▶
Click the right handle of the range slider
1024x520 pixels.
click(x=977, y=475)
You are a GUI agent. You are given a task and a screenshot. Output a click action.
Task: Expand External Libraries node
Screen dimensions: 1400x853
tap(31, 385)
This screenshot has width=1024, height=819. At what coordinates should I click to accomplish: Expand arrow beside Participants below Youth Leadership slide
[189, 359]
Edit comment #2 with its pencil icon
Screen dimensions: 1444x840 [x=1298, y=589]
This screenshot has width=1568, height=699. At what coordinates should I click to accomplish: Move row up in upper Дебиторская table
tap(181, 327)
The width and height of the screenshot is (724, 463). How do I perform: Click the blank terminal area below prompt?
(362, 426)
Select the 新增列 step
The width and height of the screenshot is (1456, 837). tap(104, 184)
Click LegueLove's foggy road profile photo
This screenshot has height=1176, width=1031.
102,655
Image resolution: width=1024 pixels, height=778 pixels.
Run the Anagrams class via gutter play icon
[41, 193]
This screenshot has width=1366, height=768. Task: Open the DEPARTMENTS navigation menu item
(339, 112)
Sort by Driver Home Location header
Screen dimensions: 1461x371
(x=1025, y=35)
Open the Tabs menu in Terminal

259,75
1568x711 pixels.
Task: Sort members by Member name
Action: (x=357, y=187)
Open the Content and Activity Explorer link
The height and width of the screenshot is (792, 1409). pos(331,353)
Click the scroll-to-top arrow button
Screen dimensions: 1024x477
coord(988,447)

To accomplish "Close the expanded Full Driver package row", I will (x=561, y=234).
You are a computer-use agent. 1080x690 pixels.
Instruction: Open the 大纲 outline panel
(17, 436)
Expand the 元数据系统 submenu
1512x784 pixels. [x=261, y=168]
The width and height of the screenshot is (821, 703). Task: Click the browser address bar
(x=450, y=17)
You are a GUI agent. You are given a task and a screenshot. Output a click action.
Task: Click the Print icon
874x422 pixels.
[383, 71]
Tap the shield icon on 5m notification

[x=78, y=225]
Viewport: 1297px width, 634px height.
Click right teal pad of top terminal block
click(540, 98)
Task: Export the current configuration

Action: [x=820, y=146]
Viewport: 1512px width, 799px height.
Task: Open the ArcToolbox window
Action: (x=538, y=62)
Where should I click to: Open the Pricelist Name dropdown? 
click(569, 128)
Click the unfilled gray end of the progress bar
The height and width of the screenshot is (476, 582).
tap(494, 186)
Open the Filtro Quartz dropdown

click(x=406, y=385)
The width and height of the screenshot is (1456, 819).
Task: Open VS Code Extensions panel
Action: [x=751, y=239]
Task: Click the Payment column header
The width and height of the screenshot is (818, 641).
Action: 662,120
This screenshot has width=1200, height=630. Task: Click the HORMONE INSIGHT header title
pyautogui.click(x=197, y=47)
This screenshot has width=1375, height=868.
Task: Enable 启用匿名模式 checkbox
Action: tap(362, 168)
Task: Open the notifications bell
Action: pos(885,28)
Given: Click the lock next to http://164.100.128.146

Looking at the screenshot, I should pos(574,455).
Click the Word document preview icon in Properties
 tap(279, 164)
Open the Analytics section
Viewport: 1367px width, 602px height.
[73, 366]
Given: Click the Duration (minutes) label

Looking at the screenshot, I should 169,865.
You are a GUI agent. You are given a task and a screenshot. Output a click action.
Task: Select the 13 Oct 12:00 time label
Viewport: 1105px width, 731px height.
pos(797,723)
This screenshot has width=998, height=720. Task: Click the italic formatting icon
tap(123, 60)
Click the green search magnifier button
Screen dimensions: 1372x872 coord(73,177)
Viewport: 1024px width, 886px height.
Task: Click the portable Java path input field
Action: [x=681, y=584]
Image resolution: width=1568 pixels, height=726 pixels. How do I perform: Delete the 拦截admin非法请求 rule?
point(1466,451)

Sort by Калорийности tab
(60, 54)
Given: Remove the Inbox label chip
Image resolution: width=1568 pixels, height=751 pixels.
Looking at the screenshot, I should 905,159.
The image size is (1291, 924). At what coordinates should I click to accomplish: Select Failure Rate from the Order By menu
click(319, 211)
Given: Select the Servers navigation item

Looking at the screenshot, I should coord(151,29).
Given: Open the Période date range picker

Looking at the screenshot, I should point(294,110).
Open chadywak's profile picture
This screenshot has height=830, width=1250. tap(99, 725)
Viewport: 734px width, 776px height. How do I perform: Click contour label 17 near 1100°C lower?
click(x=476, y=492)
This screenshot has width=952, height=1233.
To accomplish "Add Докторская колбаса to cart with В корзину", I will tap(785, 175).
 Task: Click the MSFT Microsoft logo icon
◀
◆ AIM OF THE EXERCISE:
Copy out every line of the material above word for word, with nothing changed, added, or left out.

◆ ANSWER TO THIS EXERCISE:
Click the right handle of the range slider
1024x520 pixels.
click(x=977, y=475)
You are a GUI agent. You are given a task and a screenshot. Output a click action.
Task: Expand External Libraries node
Screen dimensions: 1400x853
tap(31, 385)
This screenshot has width=1024, height=819. At what coordinates should I click to accomplish: Expand arrow beside Participants below Youth Leadership slide
[189, 359]
Edit comment #2 with its pencil icon
Screen dimensions: 1444x840 [x=1298, y=589]
This screenshot has width=1568, height=699. At what coordinates should I click to accomplish: Move row up in upper Дебиторская table
tap(181, 327)
The width and height of the screenshot is (724, 463). How do I perform: Click the blank terminal area below prompt?
(362, 426)
Select the 新增列 step
The width and height of the screenshot is (1456, 837). tap(104, 184)
Click LegueLove's foggy road profile photo
This screenshot has height=1176, width=1031.
102,655
Image resolution: width=1024 pixels, height=778 pixels.
Run the Anagrams class via gutter play icon
[41, 193]
This screenshot has width=1366, height=768. Task: Open the DEPARTMENTS navigation menu item
(339, 112)
Sort by Driver Home Location header
Screen dimensions: 1461x371
(x=1025, y=35)
Open the Tabs menu in Terminal

259,75
1568x711 pixels.
Task: Sort members by Member name
Action: (x=357, y=187)
Open the Content and Activity Explorer link
The height and width of the screenshot is (792, 1409). pos(331,353)
Click the scroll-to-top arrow button
Screen dimensions: 1024x477
coord(988,447)

To accomplish "Close the expanded Full Driver package row", I will (x=561, y=234).
You are a computer-use agent. 1080x690 pixels.
Instruction: Open the 大纲 outline panel
(17, 436)
Expand the 元数据系统 submenu
1512x784 pixels. [x=261, y=168]
The width and height of the screenshot is (821, 703). Task: Click the browser address bar
(x=450, y=17)
You are a GUI agent. You are given a task and a screenshot. Output a click action.
Task: Click the Print icon
874x422 pixels.
[383, 71]
Tap the shield icon on 5m notification

[x=78, y=225]
Viewport: 1297px width, 634px height.
Click right teal pad of top terminal block
click(540, 98)
Task: Export the current configuration

Action: [x=820, y=146]
Viewport: 1512px width, 799px height.
Task: Open the ArcToolbox window
Action: (x=538, y=62)
Where should I click to: Open the Pricelist Name dropdown? 
click(569, 128)
Click the unfilled gray end of the progress bar
The height and width of the screenshot is (476, 582).
tap(494, 186)
Open the Filtro Quartz dropdown

click(x=406, y=385)
The width and height of the screenshot is (1456, 819).
Task: Open VS Code Extensions panel
Action: [x=751, y=239]
Task: Click the Payment column header
The width and height of the screenshot is (818, 641).
Action: 662,120
This screenshot has width=1200, height=630. Task: Click the HORMONE INSIGHT header title
pyautogui.click(x=197, y=47)
This screenshot has width=1375, height=868.
Task: Enable 启用匿名模式 checkbox
Action: tap(362, 168)
Task: Open the notifications bell
Action: pos(885,28)
Given: Click the lock next to http://164.100.128.146

Looking at the screenshot, I should pos(574,455).
Click the Word document preview icon in Properties
 tap(279, 164)
Open the Analytics section
Viewport: 1367px width, 602px height.
[73, 366]
Given: Click the Duration (minutes) label

Looking at the screenshot, I should 169,865.
You are a GUI agent. You are given a task and a screenshot. Output a click action.
Task: Select the 13 Oct 12:00 time label
Viewport: 1105px width, 731px height.
pos(797,723)
This screenshot has width=998, height=720. Task: Click the italic formatting icon
tap(123, 60)
Click the green search magnifier button
Screen dimensions: 1372x872 coord(73,177)
Viewport: 1024px width, 886px height.
Task: Click the portable Java path input field
Action: [x=681, y=584]
Image resolution: width=1568 pixels, height=726 pixels. How do I perform: Delete the 拦截admin非法请求 rule?
point(1466,451)

Sort by Калорийности tab
(60, 54)
Given: Remove the Inbox label chip
Image resolution: width=1568 pixels, height=751 pixels.
Looking at the screenshot, I should 905,159.
The image size is (1291, 924). At what coordinates should I click to accomplish: Select Failure Rate from the Order By menu
click(319, 211)
Given: Select the Servers navigation item

Looking at the screenshot, I should coord(151,29).
Given: Open the Période date range picker

Looking at the screenshot, I should point(294,110).
Open chadywak's profile picture
This screenshot has height=830, width=1250. tap(99, 725)
Viewport: 734px width, 776px height. How do I perform: Click contour label 17 near 1100°C lower?
click(x=476, y=492)
This screenshot has width=952, height=1233.
To accomplish "Add Докторская колбаса to cart with В корзину", I will tap(785, 175).
 Task: Click the MSFT Microsoft logo icon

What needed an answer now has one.